An increasing number of localities, office buildings, schools, and retail stores are installing waterless urinals. This is probably because waterless urinals have undergone years of tests, trials, and evaluations, in all kinds of facilities and have proven their value.
Some states and school boards, such as the Arizona School Facilities Board, do not mandate the installation of waterless urinals but strongly recommend it. Further, some major retailers in the U.S. and around the world have received considerable praise by installing waterless urinals.
According to one mega-retailer CEO, “Being a good steward of the environment and being an efficient and profitable business, are not mutually exclusive. In fact, they are one and the same.''
And no wonder! A single waterless urinal can save as much as 45,000 gallons of potable water annually—as much as a typical American household uses in an entire year.
It is the benefits of the system—in particular the cost savings—that draw the greatest attention. For instance, one expense many store owners and renters may not be aware of is the actual use and drainage fees to deliver, use, and drain water from their locations. It is estimated that this can cost anywhere from US$.80 to as much as $2.00 per gallon and these costs are usually passed on to the store owners and renters in the form of fees, rental surcharges, or through higher taxes.
On top of these charges is the actual cost for water. Although charges vary depending on several factors, a retail facility may expect to pay hundreds to several thousands of dollars annually for water. By replacing conventional urinals with waterless systems, there is the potential for both of these charges to be reduced significantly.
And the installation of waterless urinals is usually considerably less than that of a conventional urinal. "Since waterless urinals do not need to be connected to water,” says Klaus Reichardt, CEO and Founder of Waterless Co., “none of the plumbing necessary to deliver water to the urinal are necessary. “And usually these are the most expensive part of the installation.”
Although many expenses can be reduced with waterless urinals, there are costs to maintain them that building/store owners should be aware of. “In fact, with some no-water urinals, these charges can be so significant, they can actually eliminate the cost savings a facility was hoping for by going waterless,” says Reichardt.

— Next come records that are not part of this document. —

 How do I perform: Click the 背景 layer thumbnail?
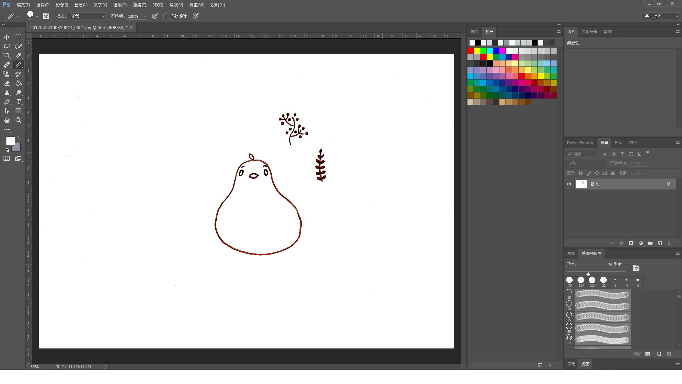click(581, 184)
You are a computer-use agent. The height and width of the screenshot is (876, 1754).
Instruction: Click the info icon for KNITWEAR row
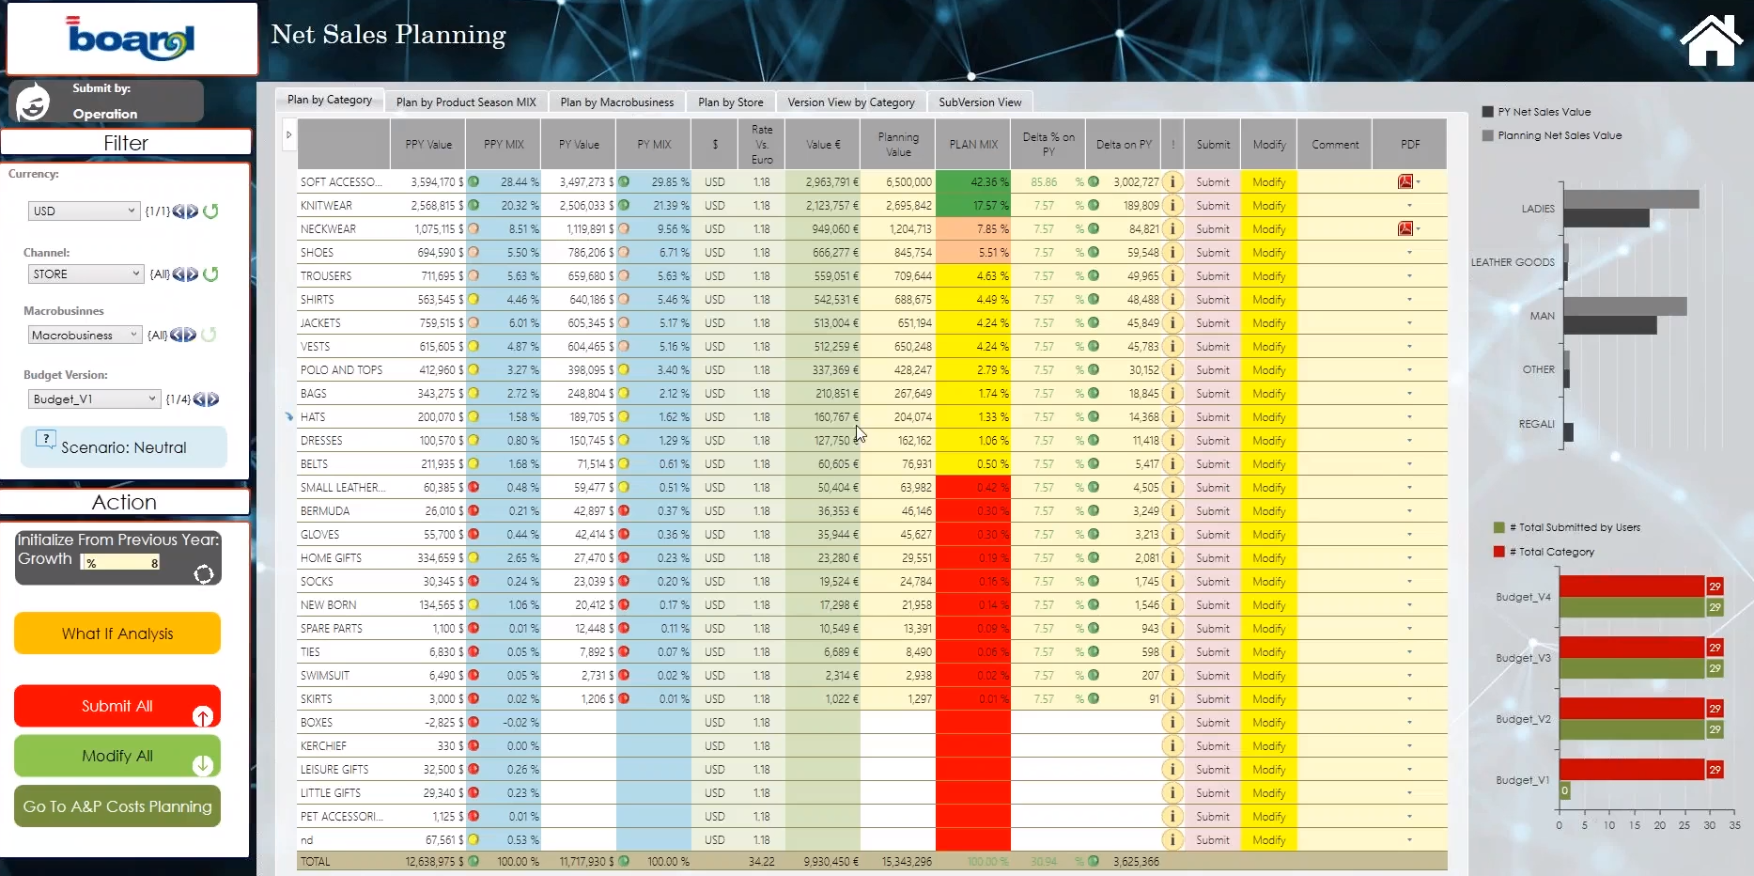tap(1172, 206)

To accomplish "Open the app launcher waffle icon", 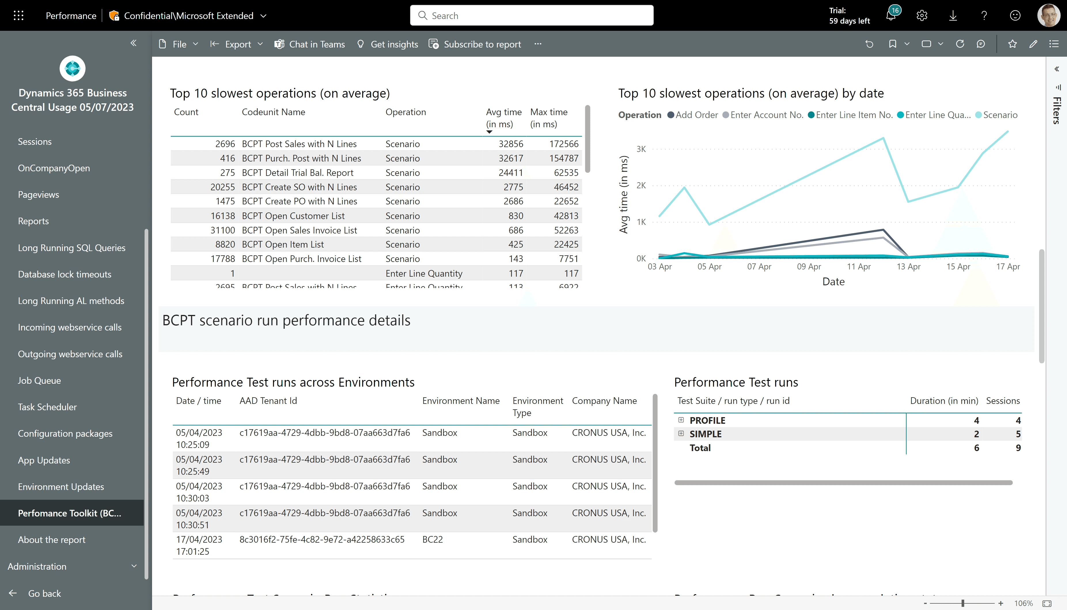I will point(18,16).
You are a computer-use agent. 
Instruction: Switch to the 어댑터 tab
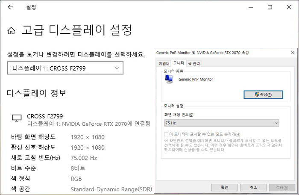164,64
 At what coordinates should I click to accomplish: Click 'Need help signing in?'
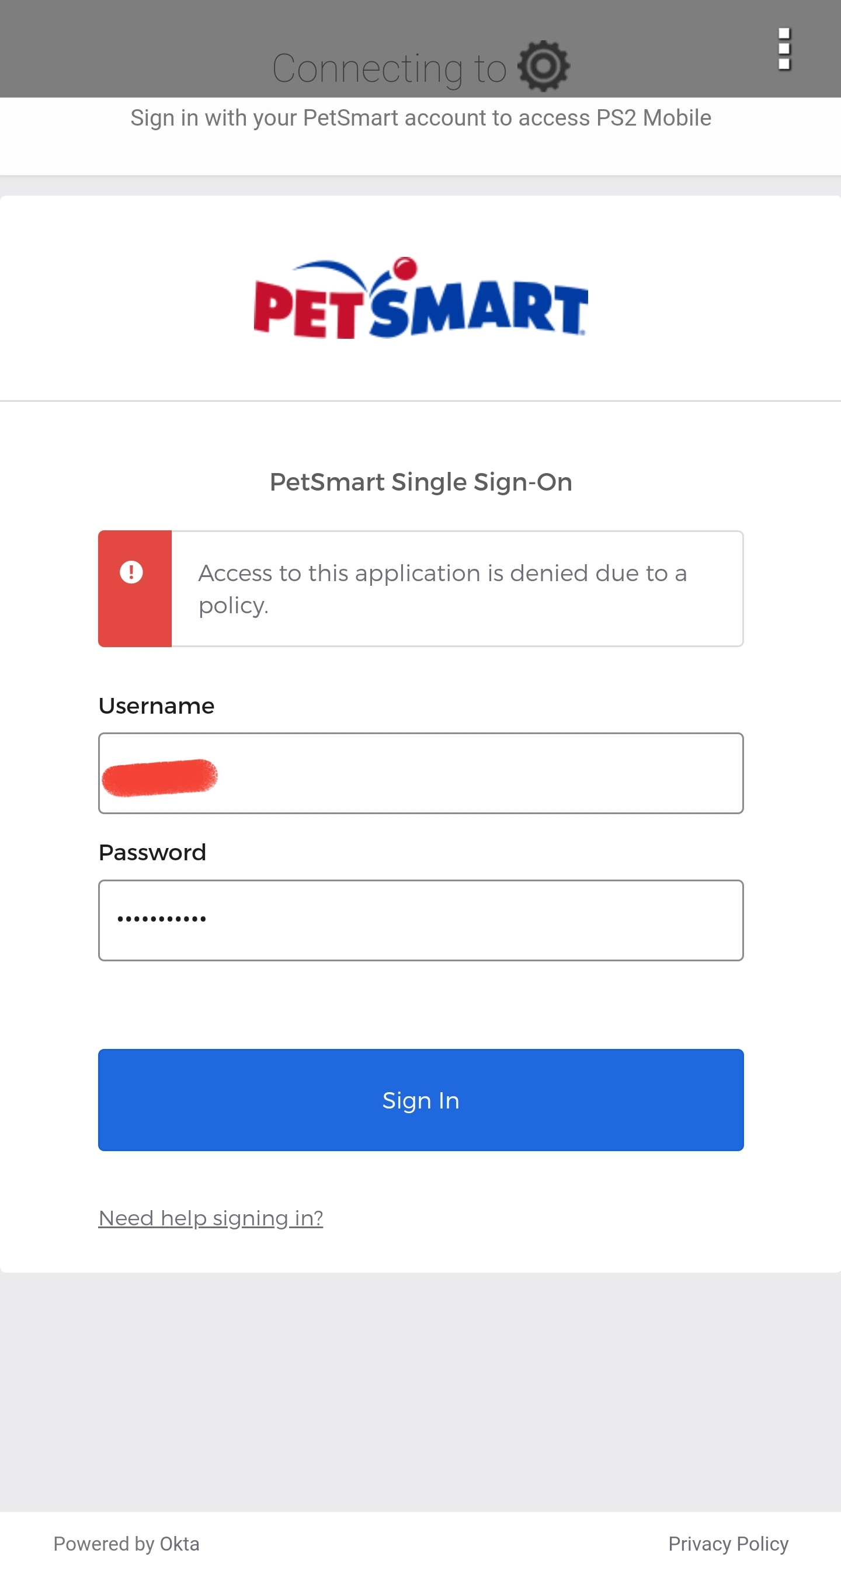(x=212, y=1217)
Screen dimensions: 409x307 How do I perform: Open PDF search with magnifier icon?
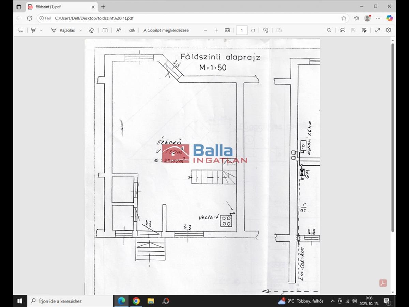pyautogui.click(x=329, y=30)
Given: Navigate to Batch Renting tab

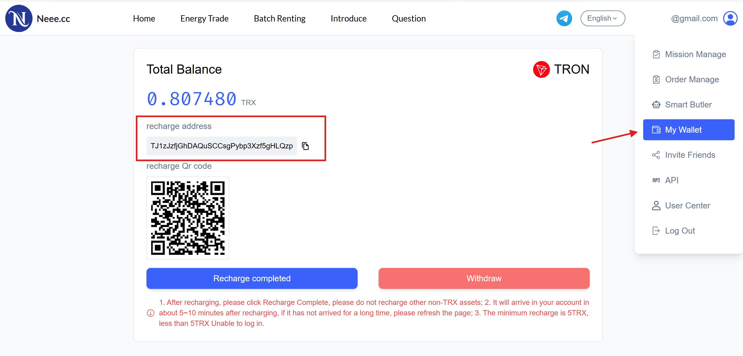Looking at the screenshot, I should point(279,19).
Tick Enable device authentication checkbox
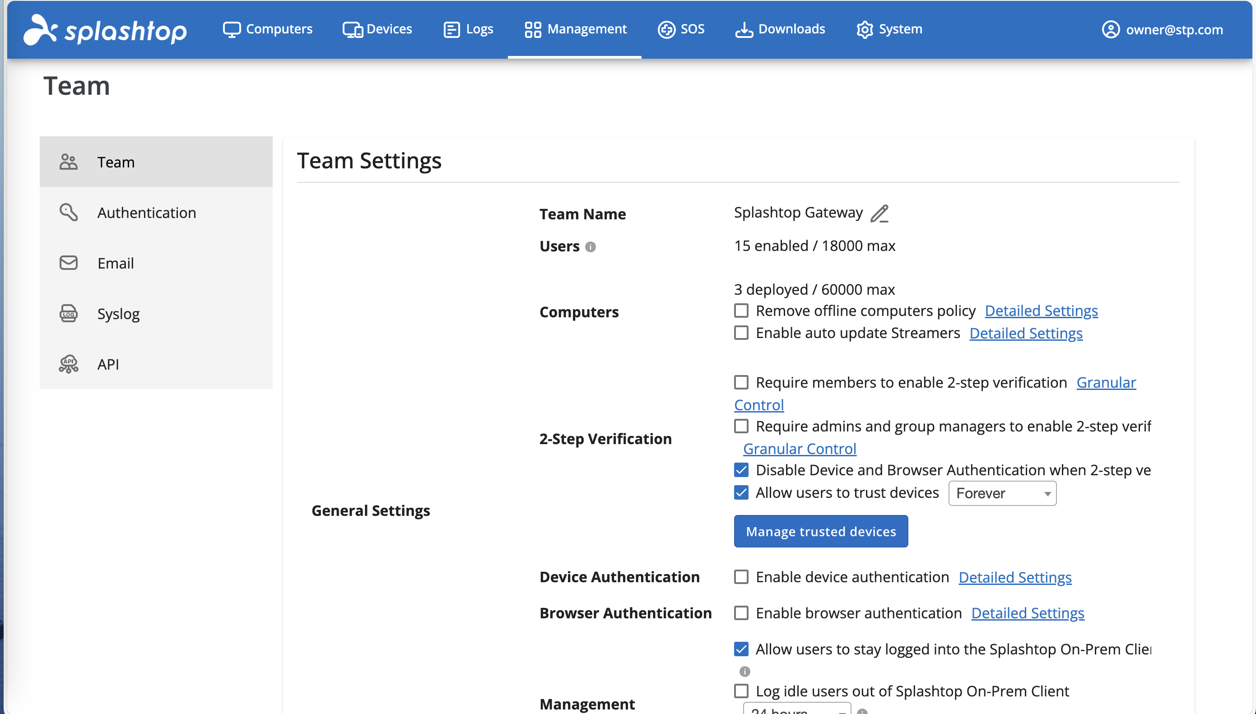The width and height of the screenshot is (1256, 714). pos(741,577)
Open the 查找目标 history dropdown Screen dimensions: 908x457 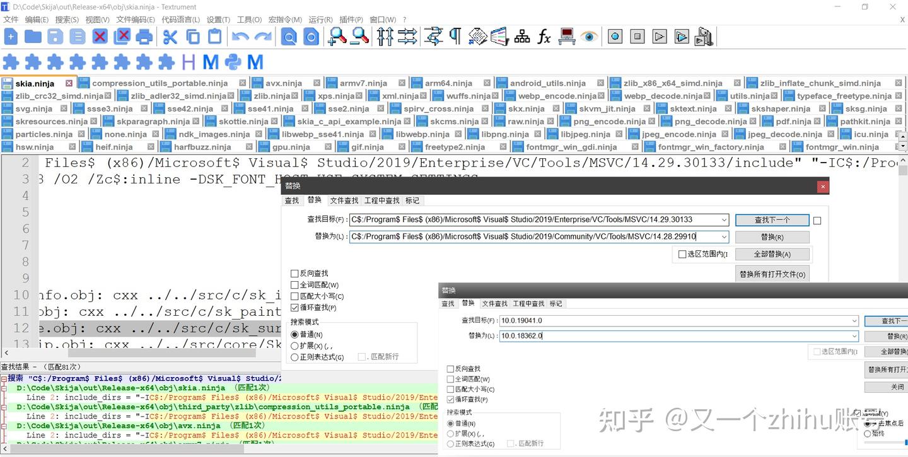[x=724, y=219]
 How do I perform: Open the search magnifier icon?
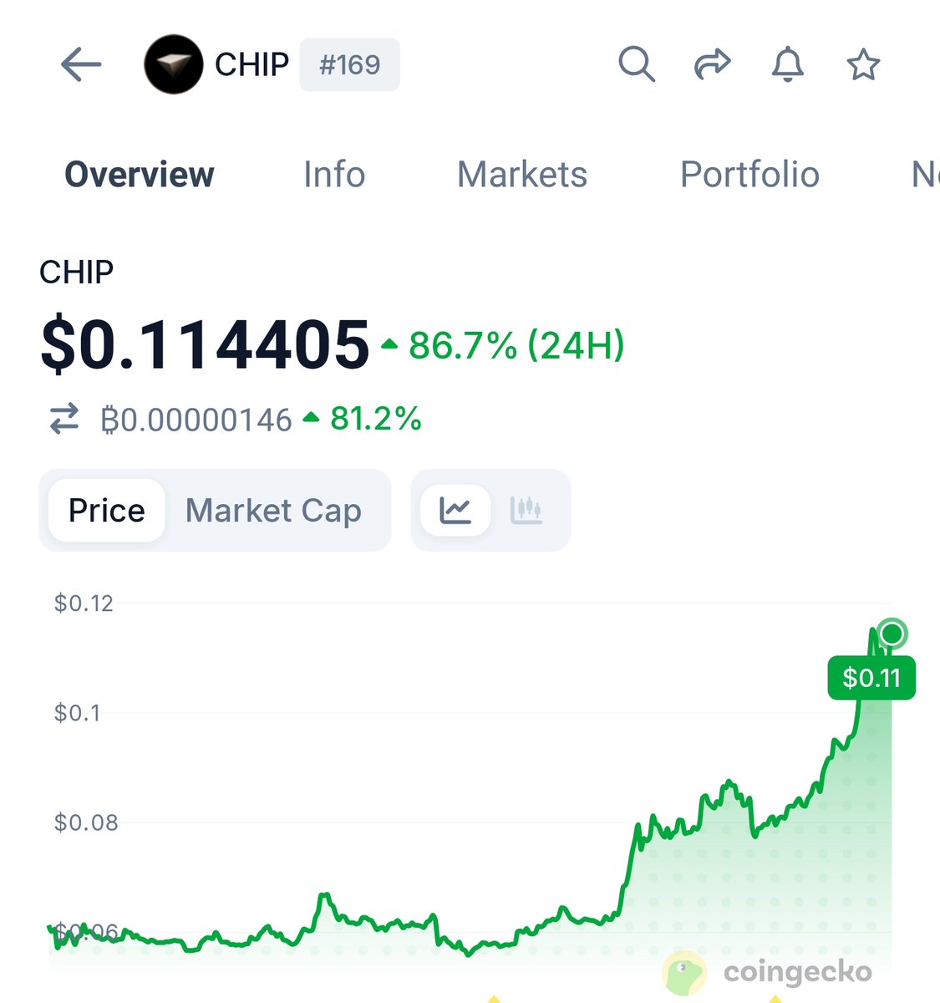[x=636, y=64]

According to Reichardt, there are a few manufacturers of waterless urinals in the United States today. Although quite similar in appearance and operation, each one uses a different trap system, which can affect maintenance requirements and operational costs.
Some models last only two to three months. And the price of replacement traps can vary—from as little as $6 to nearly $50. Additionally, although waterless urinals are cleaned essentially the same way as conventional units, on some models changing the traps can be a messy—and time consuming—job.
It is expected that many more retailers are going to be operating their facilities with sustainability in mind. They too will begin implementing Green cleaning systems, installing energy efficient lighting, energy efficient HVAC systems, and evaluating the carpets, floors, and paints they use based on their impact on the environment.
On the top of the list, when it comes to finding ways to better monitor and reduce water use, will be no-water urinals. As a result, we can expect new restroom and water conservation technologies introduced with more retail facilities installing waterless urinals.